Atatürk döneminde kurulan birçok sanayi tesisi –ki birçoğu savunma sanayi üzerinedir- ölümünden sonra seri bir şekilde kapatılmıştır. Atatürk döneminde başlayan borçlanma yine 1938 sonrası Türkiye’de hızlanarak muazzam şekilde artmış, devleti bağımlı hale getirecek birçok uluslararası antlaşma imzalanmış, ülke küresel emperyal odakların hegemonyasına hızla düşürülmüştür.
Gerçek bağımsızlığın, bağımsız ekonomik güçlülükten ortaya çıkacağını fark eden Menderes, sanayileşme üzerine, kaynak çeşitliliği de yaratarak ciddi adımlar atmaya gayret etmiş, netice olarak, milletin devşirilmiş evlatları tarafından idam edilmiştir.

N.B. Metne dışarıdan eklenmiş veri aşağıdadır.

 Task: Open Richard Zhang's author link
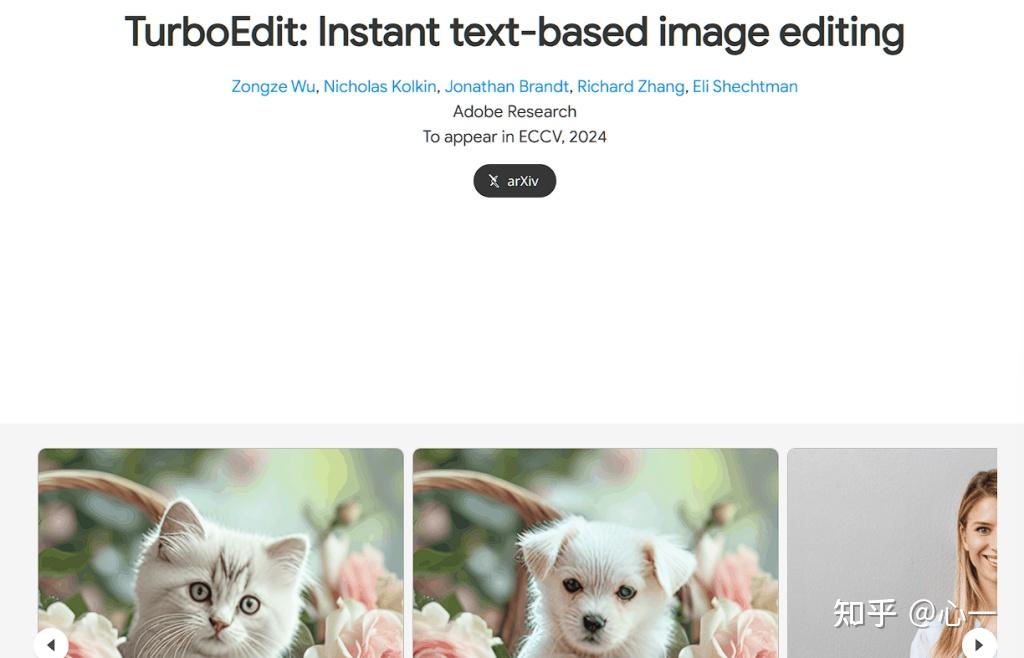(x=631, y=86)
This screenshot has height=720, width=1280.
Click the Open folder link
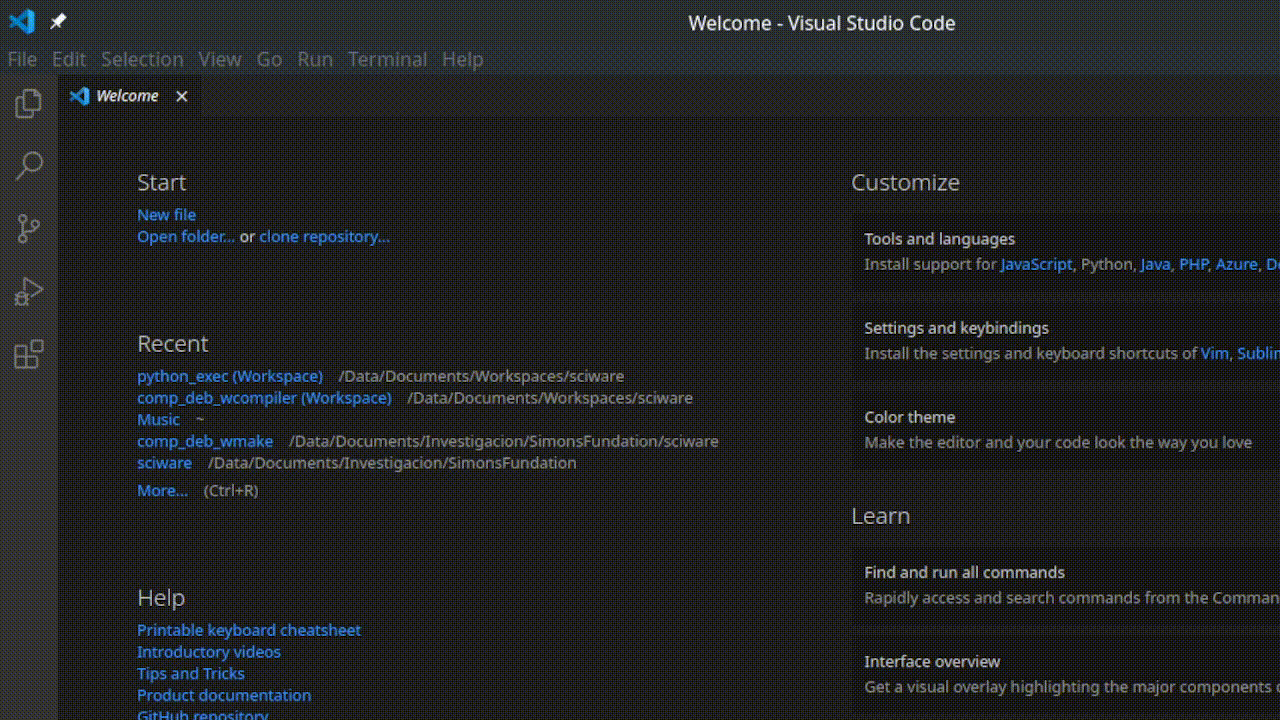[184, 236]
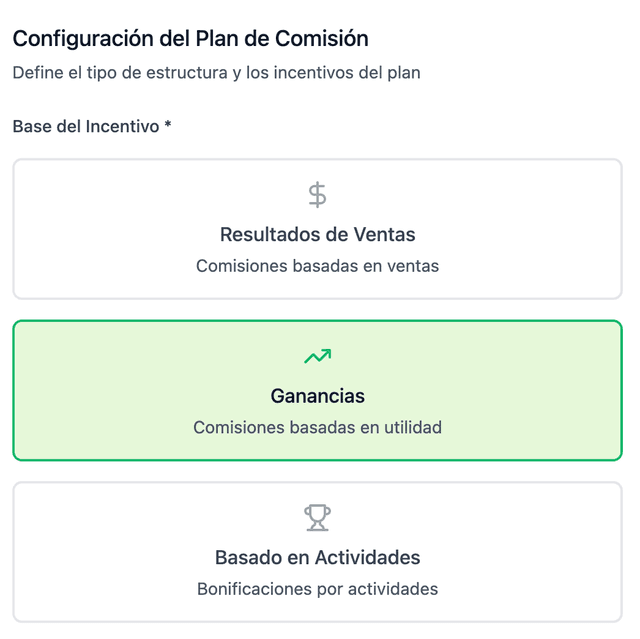Click the 'Ganancias' title text
Image resolution: width=640 pixels, height=639 pixels.
point(317,396)
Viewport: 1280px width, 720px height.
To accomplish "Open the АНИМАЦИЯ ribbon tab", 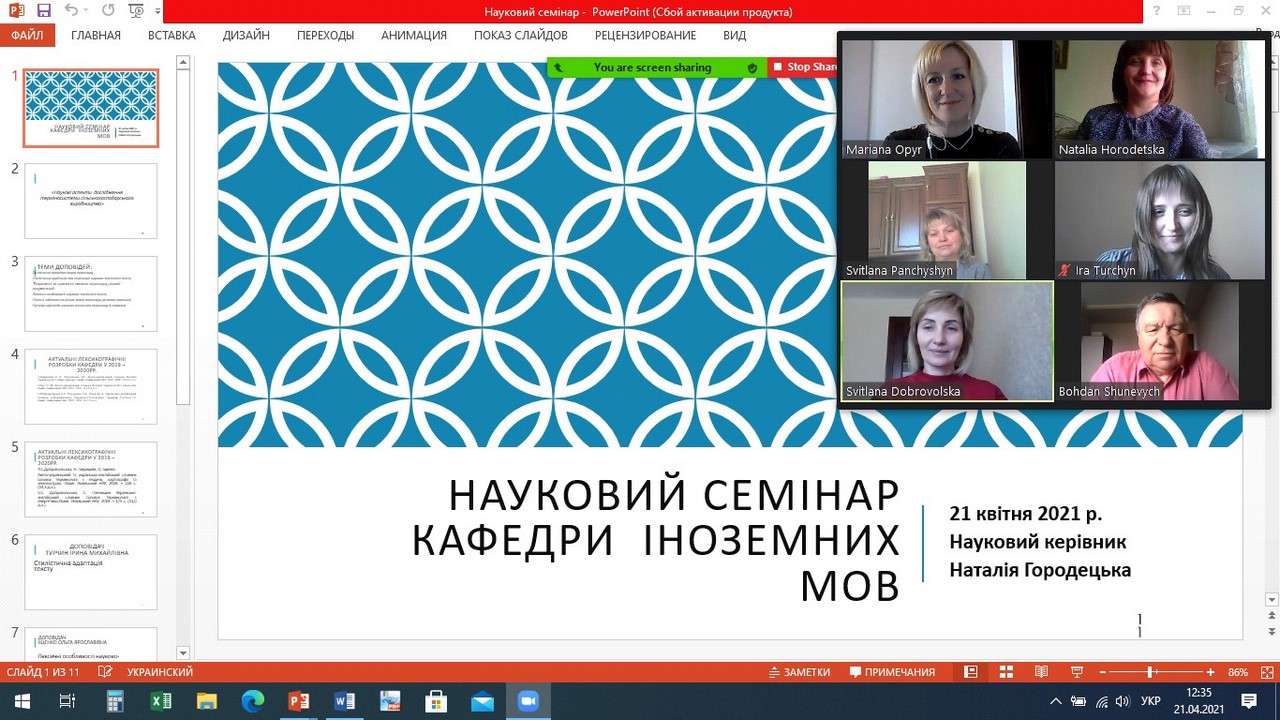I will pos(413,35).
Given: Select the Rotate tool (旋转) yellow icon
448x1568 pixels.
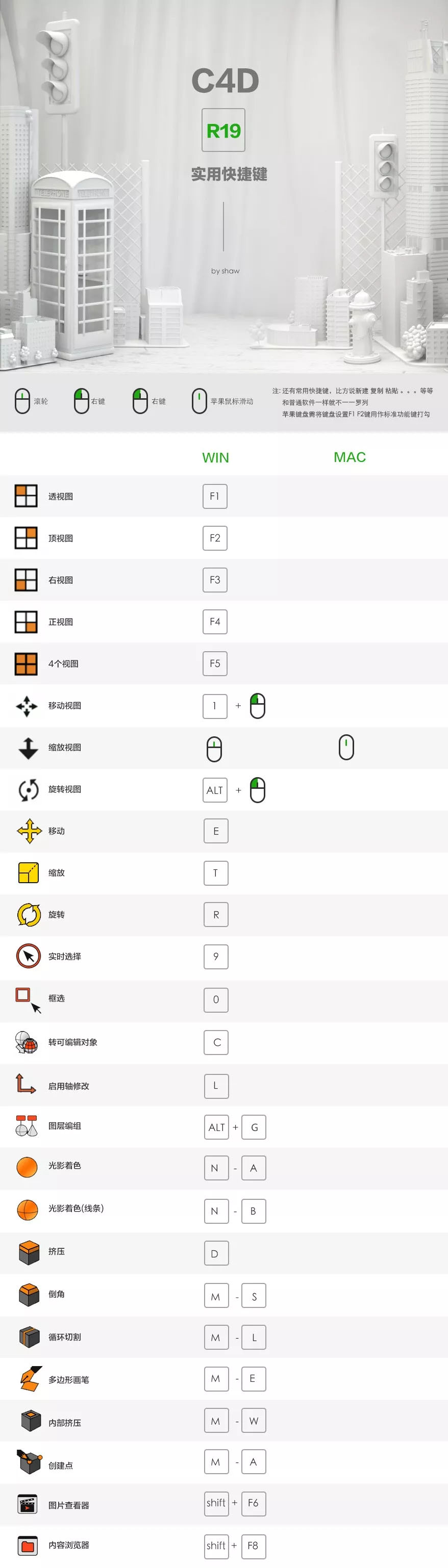Looking at the screenshot, I should [29, 914].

Aynı mücadeleye girişen Özal da, aynı şekilde devşirilmiş kendi evlatlarımız tarafından şüpheli bir ölüme yollanmıştır.
Bir dönem Erbakan tarafından da bağımsızlık teşebbüsünde bulunulmuş, başarıya ulaşma eğilimi üzerine, bu teşebbüs, bir darbe vasıtası ile derhal sonlandırılmıştır.
2002 yılında iktidar olan, ne var ki, ancak 2010 yılından itibaren muktedir olmaya başlayan Erdoğan ise, daha önceki tecrübelerden çıkarılan derslerle ve gerek Ergenekon davaları gerekse 15 Temmuz sürecinde büyük ölçüde temizlenmiş devlet kadroları ile bugün itibariyle ciddi bir irade ortaya koymaya başlamıştır.
Özellikle 2013 senesinde devlete ait dış borçların tamamen ödenmesi ile devlet üzerine kurulan hegemonyalar yıkılmış, istiklal ve istikbal mücadelesinin önü açılmıştır.
(https://www.duruvizyon.com/imf/)
Türkiye son 5 yıldır küresel ölçekte, ortalama boyutlu girişimcilerini himaye edebilecek duruma gelmeye başlamıştır.